Retarded Causal Set Propagator in 2D Anti de-Sitter Spacetime

We investigate the viability of Causal Set Theory (CST) as a framework for discretizing $(1+1)$-dimensional anti-de Sitter spacetime (AdS$_{1+1}$). In CST, spacetime is modeled as a locally finite, partially ordered set that reflects the causal structure of events. This fundamentally discrete perspective has shown promise in flat spacetime scenarios, while its application to curved geometries is a current field of study. We address this by studying the retarded scalar field propagator on causal sets generated by Poisson sprinkling in AdS$_{1+1}$. We first show the solution of the continuum propagator using the Klein-Gordon equation, solved in terms of geodesic distance.

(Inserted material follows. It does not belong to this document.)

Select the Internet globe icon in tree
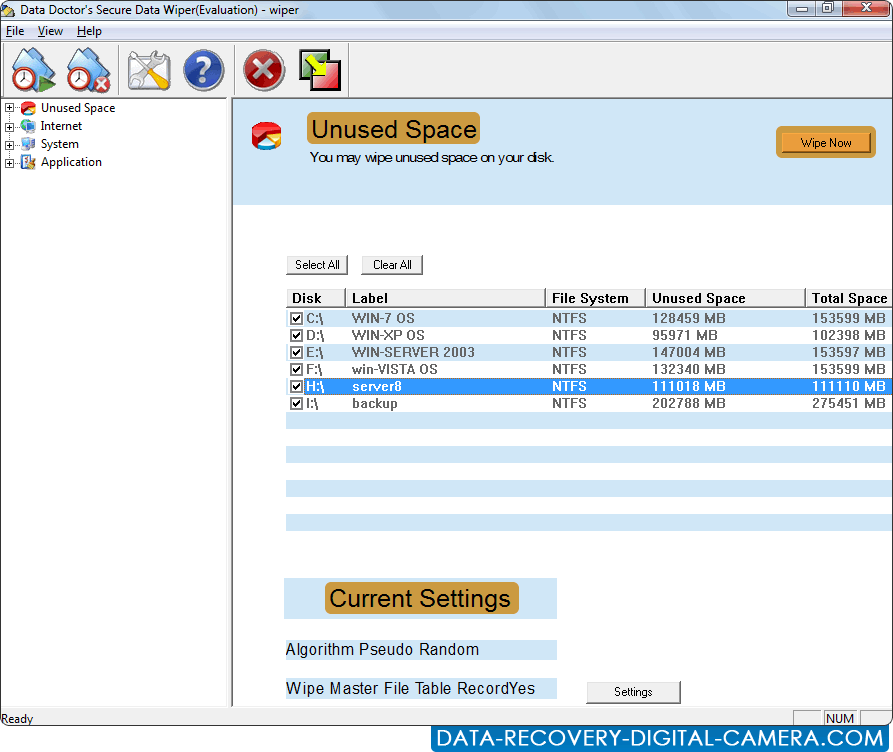Screen dimensions: 893x752 coord(28,126)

On the discrete side, we employ Shumans path sum method to derive the corresponding propagator, emphasizing that it is valid even in curved manifolds. By performing numerical simulations, we compare the discrete propagator to its continuum counterpart across various curvature scales. Our results show strong agreement and confirm that the causal set propagator accurately captures the effects of curvature without requiring modifications to the flat-space jump amplitudes. These findings affirm the robustness of CST in approximating field propagation in curved spacetimes and strongly support the ability of causal sets to fully capture the geometry of Lorentzian manifolds.